Some contrarians have a permanent bear market view, while the majority of investors bet on the market going up. However, a contrarian does not necessarily have a negative view of the overall stock market, nor do they have to believe that it is always overvalued, or that the conventional wisdom is always wrong. Rather, a contrarian seeks opportunities to buy or sell specific investments when the majority of investors appear to be doing the opposite, to the point where that investment has become mispriced. While more "buy" candidates are likely to be identified during market declines (and vice versa), these opportunities can occur during periods when the overall market is generally rising or falling.
Contrarian investing is related to value investing in that the contrarian is also looking for mispriced investments and buying those that appear to be undervalued by the market. In "The Art of Contrary Thinking" (1954) by Humphrey B. Neill; considered influential by some in contrarian thinking, he notes it is easy to find something to go contrary to, but difficult to discover when everybody believes it. [2] He concludes "when everybody thinks alike, everybody is likely to be wrong." Some well-known value investors such as John Neff have questioned whether there is a such thing as a "contrarian", seeing it as essentially synonymous with value investing. One possible distinction is that a value stock, in finance theory, can be identified by financial metrics such as the book value or P/E ratio. A contrarian investor may look at those metrics, but is also interested in measures of "sentiment" regarding the stock among other investors, such as sell-side analyst coverage and earnings forecasts, trading volume, and media commentary about the company and its business prospects.
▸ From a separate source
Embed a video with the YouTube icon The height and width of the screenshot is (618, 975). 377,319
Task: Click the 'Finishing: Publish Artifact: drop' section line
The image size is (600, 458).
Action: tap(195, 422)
In the example of a stock that has dropped because of excessive pessimism, one can see similarities to the "margin of safety" that value investor Benjamin Graham sought when purchasing stocks—essentially, being able to buy shares at a discount to their intrinsic value with an additional margin to adjust for possible errors in one's calculations. Arguably, that margin of safety is more likely to exist when a stock has fallen a great deal, and that type of drop is usually accompanied by negative news and general pessimism.
Economist John Maynard Keynes was an early contrarian investor when he managed the endowment for King's College, Cambridge from the 1920s to '40s. While most university endowments of the time invested almost exclusively in land and fixed income assets, Keynes was perhaps the first institutional investor to invest heavily in common stocks and international stocks. On average, Keynes's investments out-performed the U.K. market by more than 6% with a strategy similar to, but developed independently of, the value investing paradigm of Benjamin Graham and Charles Dodd. [14] [15]
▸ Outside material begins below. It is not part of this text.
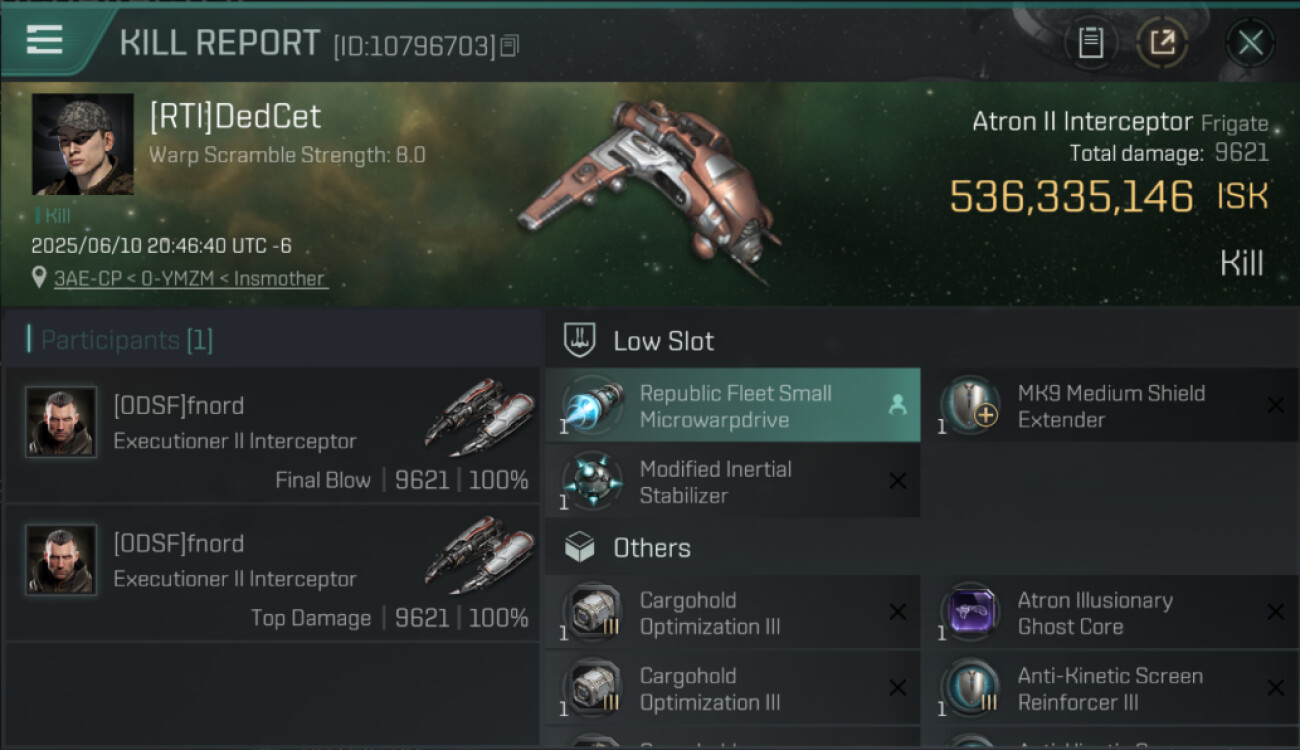The image size is (1300, 750).
Task: Click the Others section header
Action: [651, 548]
Commonly used contrarian indicators for investor sentiment are Volatility Indexes (informally also referred to as "Fear indexes"), like VIX, which by tracking the prices of financial options, gives a numeric measure of how pessimistic or optimistic market actors at large are. A low number in this index indicates a prevailing optimistic or confident investor outlook for the future, while a high number indicates a pessimistic outlook. By comparing the VIX to the major stock-indexes over longer periods of time, it is evident that peaks in this index generally present good buying opportunities.
Another example of a simple contrarian strategy is Dogs of the Dow. When purchasing the stocks in the Dow Jones Industrial Average that have the highest relative dividend yield, an investor is often buying many of the "distressed" companies among those 30 stocks. These "Dogs" have high yields not because dividends were raised, but rather because their share prices fell. The company is experiencing difficulties, or simply is at a low point in their business cycle. By repeatedly buying such stocks, and selling them when they no longer meet the criteria, the "Dogs" investor is systematically buying the least-loved of the Dow 30, and selling them when they become loved again eventually.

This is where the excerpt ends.